#### REQUIRED TASKS
[1] In the regexp discussion, why can the backref in ((.)){0}\2 never have a defined referent?
[2] Continue the regexp discussion from its last line onward.

#### SELECTED PASSAGE ####

Mark Dilger <mark.dil...@enterprisedb.com> writes:
>> On Aug 9, 2021, at 4:31 PM, Tom Lane <t...@sss.pgh.pa.us> wrote:
>> There is a potentially interesting definitional question:
>> what exactly ought this regexp do?
>> ((.)){0}\2
>> Because the capturing paren sets are zero-quantified, they will
>> never be matched to any characters, so the backref can never
>> have any defined referent.
> Perl regular expressions are not POSIX, but if there is a principled reason
> POSIX should differ from perl on this, we should be clear what that is:
> if ('foo' =~ m/((.)(??{ die; })){0}(..)/)

#### STORED DATA ####

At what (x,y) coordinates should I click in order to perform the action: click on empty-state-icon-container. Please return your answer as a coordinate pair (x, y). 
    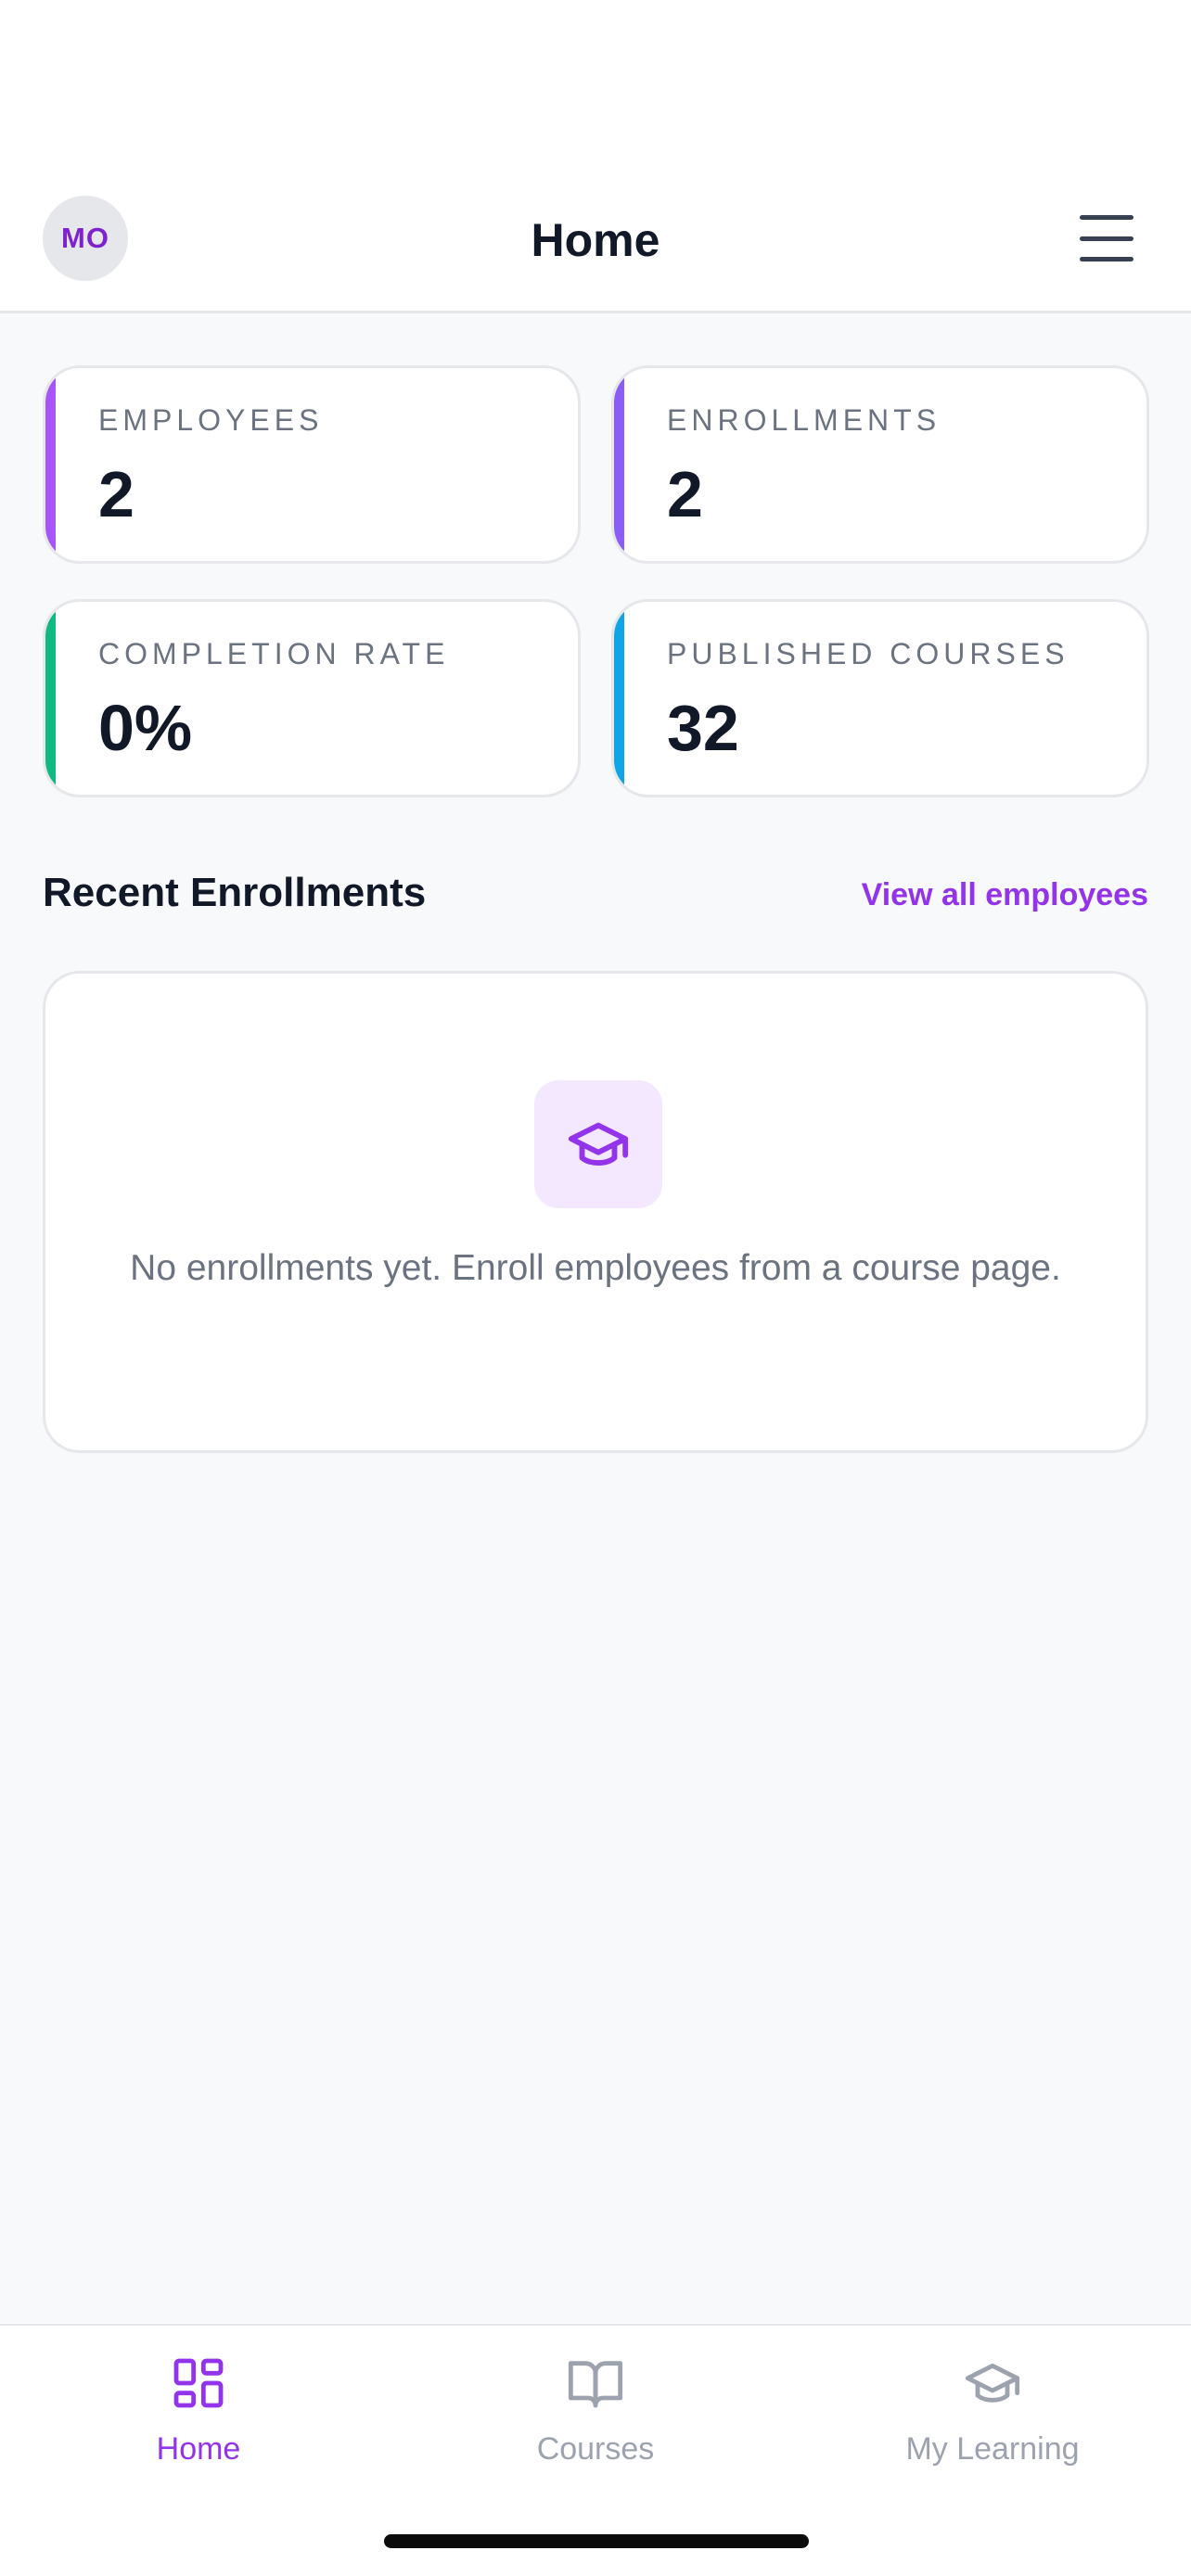
    Looking at the image, I should click on (598, 1144).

####

#### ANSWERS FOR EACH ITEM
[1] The capturing paren sets are zero-quantified, so they will never be matched to any characters.

[2]
> {
> print "captured 1 $1\n" if defined $1;
> print "captured 2 $2\n" if defined $2;
> print "captured 3 $3\n" if defined $3;
> print "captured 4 $4\n" if defined $4;
> print "match = $match\n" if defined $match;
> }
Hm. I'm not sure that this example proves anything about Perl's handling
of the situation, since you didn't use a backref. I tried both
if ('foo' =~ m/((.)){0}\1/)
if ('foo' =~ m/((.)){0}\2/)
and while neither throws an error, they don't succeed either.
So AFAICS Perl is acting in the way I'm attributing to POSIX.
But maybe we should actually read POSIX ...
>> ... I guess Spencer did think about this to some extent -- he
>> just forgot about the possibility of nested parens.
> Ugg. That means our code throws an error where perl does not, pretty
> well negating my point above. If we're already throwing an error for
> this type of thing, I agree we should be consistent about it. My
> personal preference would have been to do the same thing as perl, but it
> seems that ship has already sailed.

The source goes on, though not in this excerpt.